Murphy: So, I think that there's a math problem then where you're connecting the heart and the head. So, the heart here is to be able to have time, to be able to spend more time with family and friends during retirement. Okay. So, then you have to start to be more detailed. What is that going to entail? Here's the expected cost of living and so on for that's going to be. So, you might map that out in today's real dollars, but recognizing that inflation is going to continue to churn away. And so that whatever investments you would have, would have to outpace that plus grow to be that kind of target thereafter. This is a complicated math problem, but it's tractable. Once you know what you're trying to aim for, what the capital requirements of that would be, then starting to back out what you need to do today to be able to have a good chance of getting there.

LaMonica: Great. That's great, Ryan. So, I think we'll probably just leave it there. But I think the message to everyone listening is obviously people are listening to an investing podcast. They're probably pretty interested in investing. They're investing their own time to learn more about investments. But I think the key takeaway to me is that spending time thinking through those outcomes that you actually want to achieve is seemingly the most critical part of this whole process and that investing that time is really important to make sure you achieve those outcomes.

But I did want to thank you, Ryan. Really appreciate you taking some time, sharing your insights from the study and then the work that you and the team have been doing around behavioral finance. So, thank you very much. I appreciate it.

Murphy: Of course. My pleasure. Thanks for having me.

LaMonica: And thank you everyone for listening. As always, we appreciate any comments or ratings in your podcast app. And thanks very much for listening.

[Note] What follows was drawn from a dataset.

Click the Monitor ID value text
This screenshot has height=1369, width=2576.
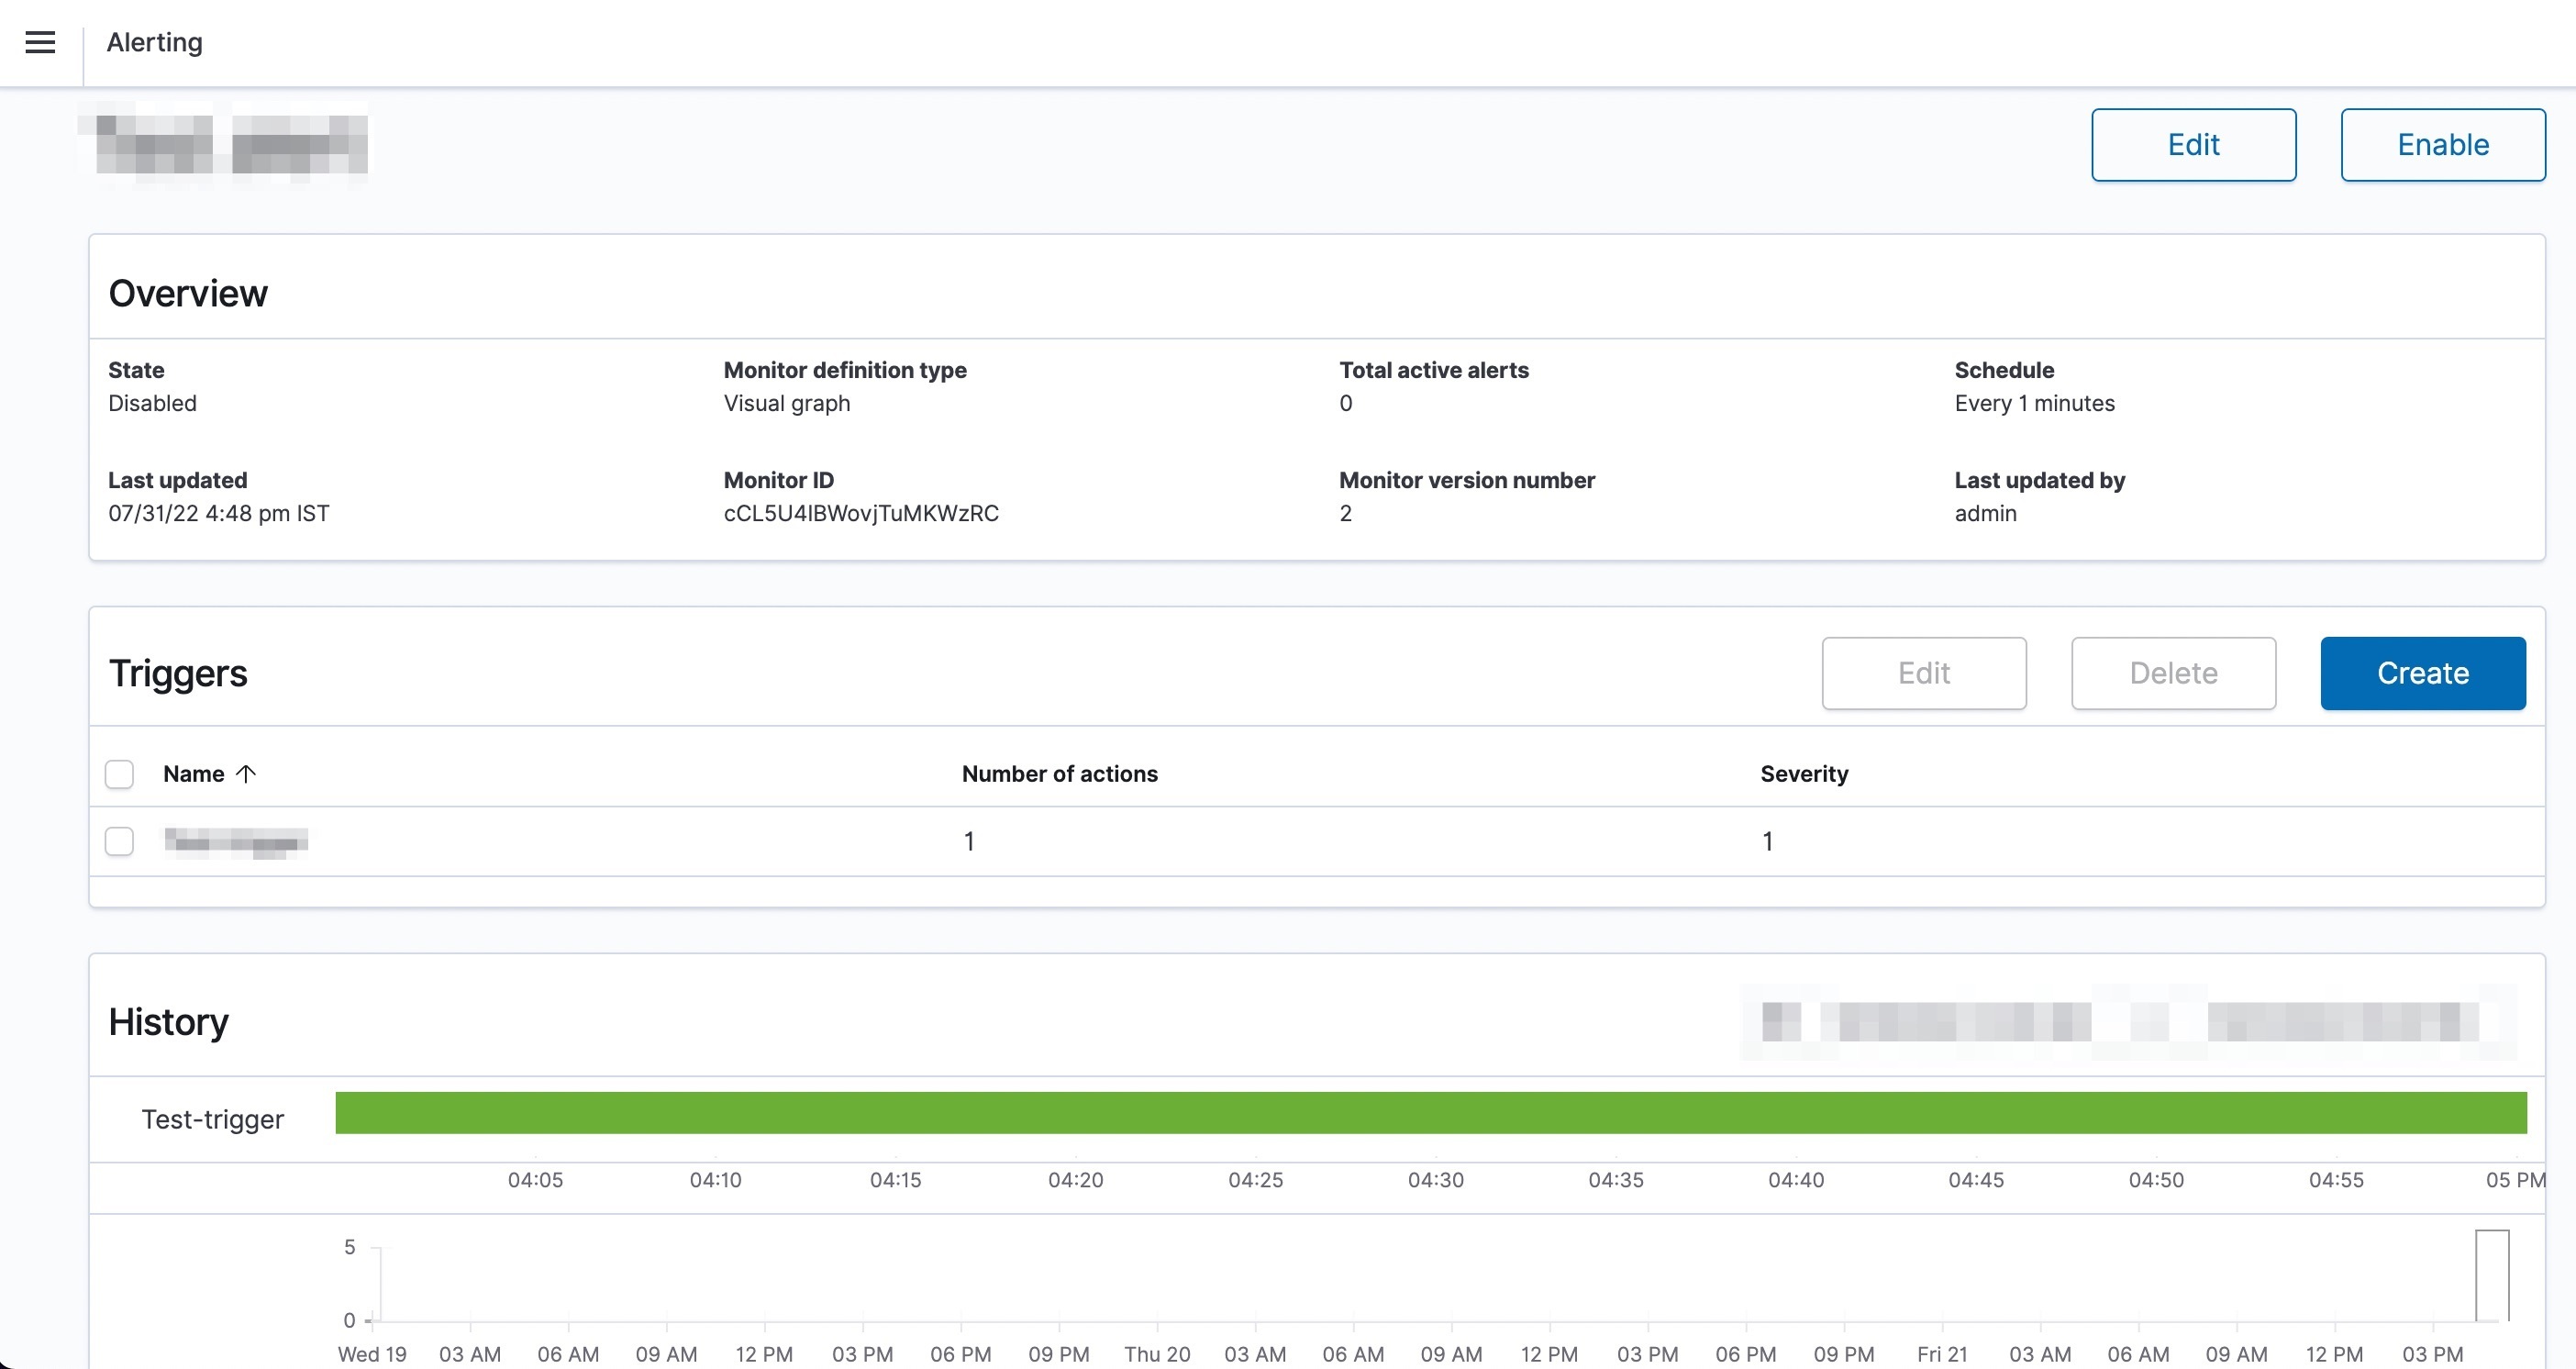click(861, 513)
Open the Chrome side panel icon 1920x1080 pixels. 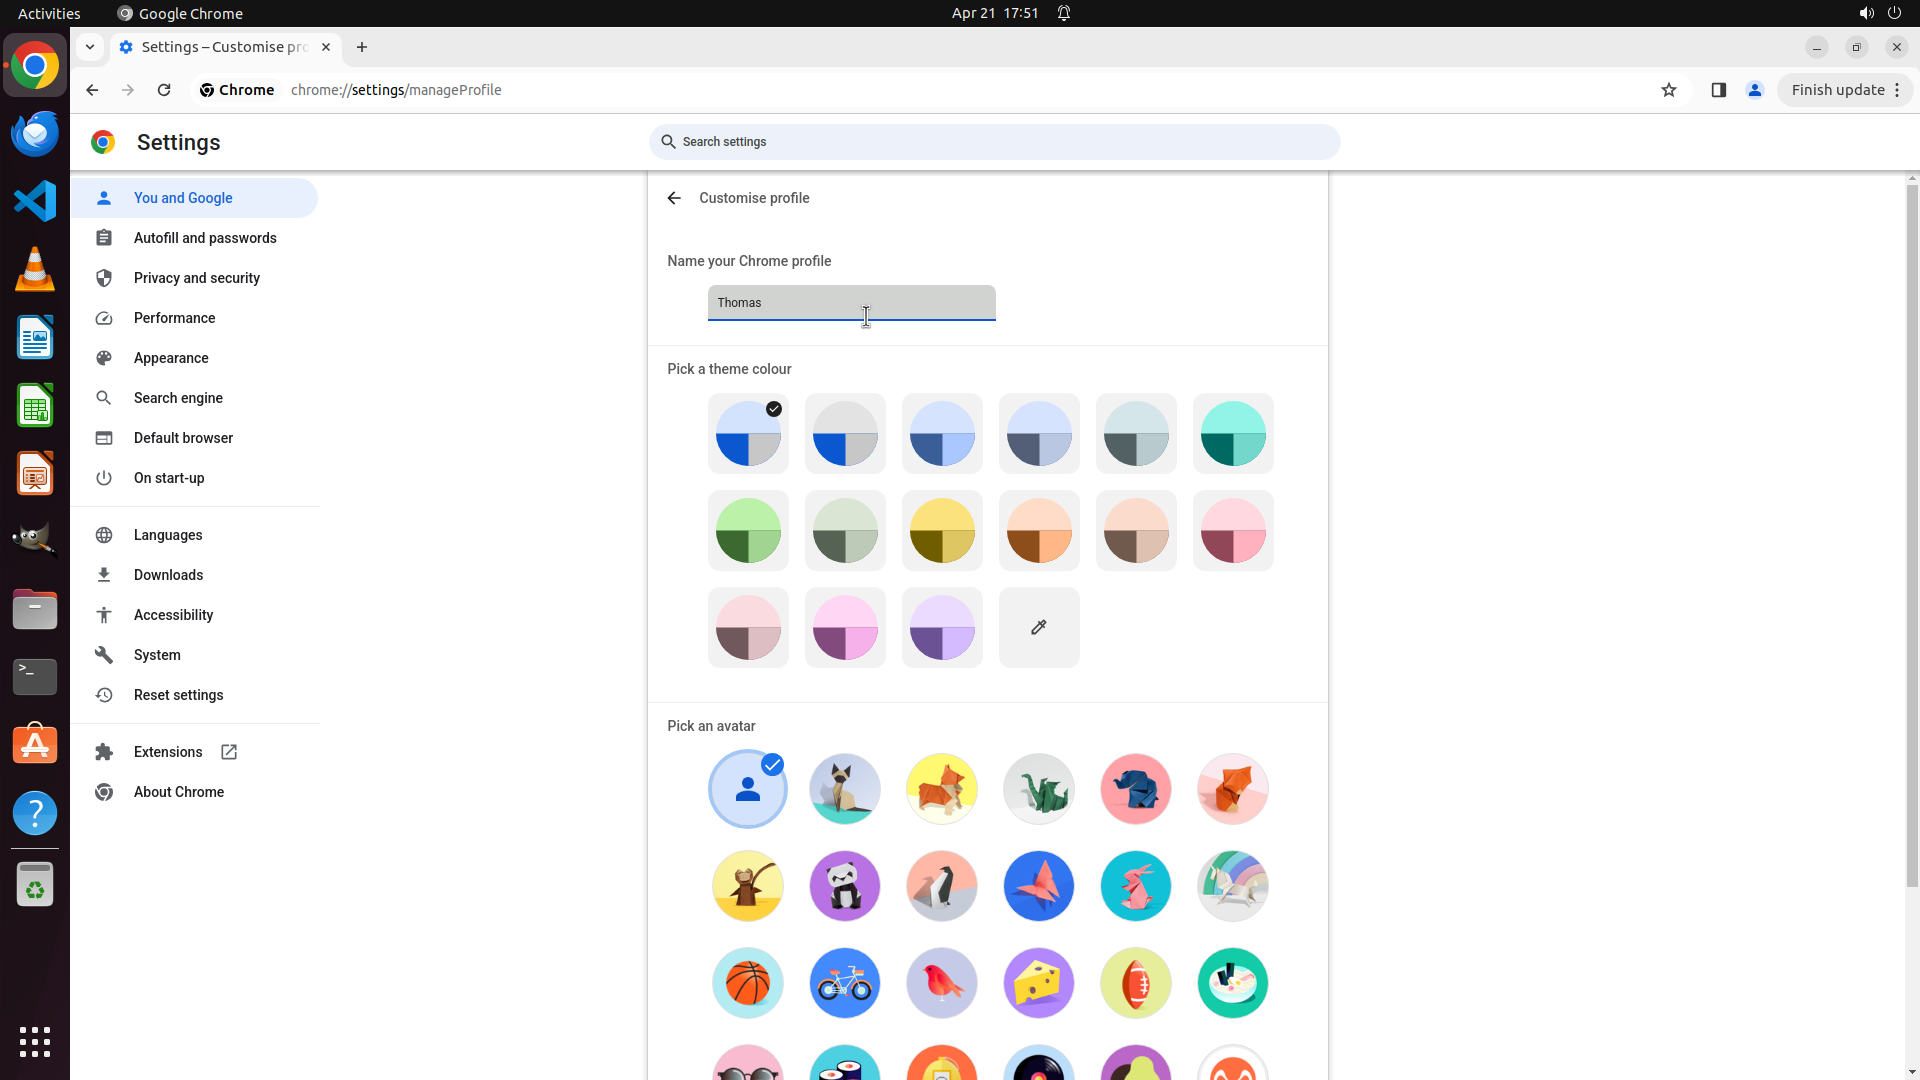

(Disclaimer: Any advice in this podcast is general advice or regulated financial advice under New Zealand law prepared by Morningstar Australasia Proprietary Limited and/or Morningstar Research Limited without reference to your financial objectives, situations or needs. You should consider the advice in light of these matters and any relevant product disclosure statement before making any decision to invest. To obtain advice for your own situation, contact a financial advisor.)